BiggerBen on May 15th 2018 at 2:03:35 PM
Last Edited By:
BiggerBen on Dec 10th 2018 at 12:11:01 PM
Page Type: trope
A cabin boy is a crew member on a ship, almost always the youngest person aboard, who waits and performs various errands on a ship, such as relaying messages, carrying buckets of food across the ship, scrubbing the deck, and keeping the wheel steady during good weather. They're typically at the very bottom of the ranks on a ship.
In stories, the cabin boy tends to be either a preteen or a young teenager, though they can sometimes be in their late teens or a young man. Either way, they're far younger than the rest of the crew. In a story set at sea, if the cabin boy's not the protagonist, they'll usually be a Tagalong Kid of sorts. If they're a cabin boy to a pirate ship, they'll generally be the least villainous one aboard, as Children Are Innocent.
Almost Always Male. Even in the days of fiction where females can be seen in various roles on a ship, such as captain, first mate, navigator, etc, you're unlikely to see a cabin girl anytime soon (or at least not an openly female one. There's the occasional Sweet Polly Oliver posing as a cabin boy).
Anime and Manga
- One Piece
- Coby used to be the cabin boy of Alvida's pirate group until he opted out and joins the Marines. There, he starts again as a cabin boy, along with his friend Helmeppo, until some time later (after training with Vice Admiral Garp) they become proper Marine officers.
- Shanks and Buggy, 2 pirates, used to be cabin boys for the legendary pirate crew, the Jolly Roger Pirates.
- One of the stories in The Sandman volume World's End is about a youngster who runs away to sea to be a cabin boy on a sailing ship. The story ends with the cabin boy reflecting that soon she's going to have to find a new occupation before it becomes too obvious that she's not a boy.
- Disney's animated feature Treasure Planet adapts the Robert Louis Stevenson novel Treasure Island and updates it to a Schizo Tech future where the story is Recycled In Space. The primary protagonist is Jim Hawkins, a dissolute youth who gets the Call to Adventure to find the fabled booty hoard of pirate Nathaniel Flint. Under the wing of Professor Delbert Doppler, Jim comes aboard the RLS Legacy as a cabin boy. While Jim initially chafes at the idea, the lack of options while shipboard compels him to resign himself to the drudgery. Fortunately, Jim develops a knack for the work. Notably, The Dragon Scroop likes to mock Jim with the term "cabin boy."
Film - Live-Action
- Cabin Boy is about a foppish "Fancy Lad" who mistakenly boards a fishing boat ran by filthy, foul-mouthed sailors who make him their cabin boy.

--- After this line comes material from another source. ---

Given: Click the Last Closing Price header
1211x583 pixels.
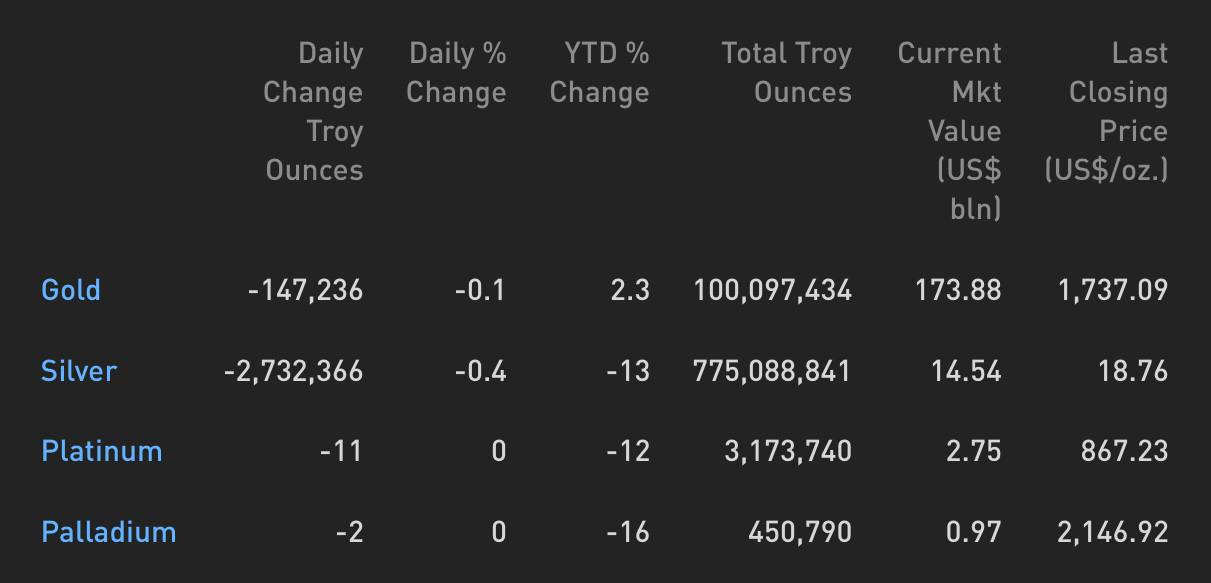Looking at the screenshot, I should point(1106,111).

- In Treasure Island, narrator Jim Hawkings serves as the cabin boy on Captain Smollett's ship.
- Rudyard Kipling wrote Captains Courageous in 1897, centering on Harvey Cheyne, Junior, a Royal Brat at age 15. He tumbles overboard during an Atlantic voyage, and gets rescued by a Portuguese fishing boat. Although the boat already has a boy aboard to handle the drudgery duties, and despite Harvey's thorny pomposity, the fishermen allow Harvey to serve aboard as apprentice cabin boy. Life at sea for months results in a slow but steady Character Development, to the point where Harvey becomes the Captain's accountant.
- He's not explicitly called one, but Pip in Moby-Dick serves a similar role on the ship. At one point, he ends up adrift in the ocean for hours, and is mentally unbalanced by the time he's rescued. Captain Ahab takes a liking to him after that, enjoying spending them with somebody as mad as he himself is.
- In the Liaden Universe novels, Gordy Arbuthnot serves as cabin boy on his cousin's trade ship until he's old enough to formally sign on as an apprentice trader.
- In the Poe novel The Narrative of Arthur Gordon Pym of Nantucket, the heroes are lost and running out of food. They eventually decide to draw lots to decide who to cannibalize, and the one chosen ends up being an unfortunate cabin boy named Richard Parker. This led to an eerie coincidence when later in real life a starving crew decide to kill and eat their cabin boy, who happened to be named Richard Parker.
- The background for a minor character in the Safehold series was that his Harchongian father was sold to a pirate captain as a "cabin boy", and eventually rescued after the pirate attacked the wrong ship. (Since the term was put in quotation marks in the novel, it's likely the duties weren't the usual ones.)
- In Grabbed by the Ghoulies, a minor enemy is an imp with a sailor cap named Roger the Cabin Boy. Apparently, he's actually old enough to have been two days from retirement.
- Garfield Specials. In the Garfield special "Garfield's Halloween Adventure", the only living member of the pirates who buried treasure a century ago is the former cabin boy, now a hundred-and-ten year old man who lives in a creepy manor.
- In Captain Pugwash, Tom the Cabin Boy is the Only Sane Man on a crew of The Pirates Who Don't Do Anything.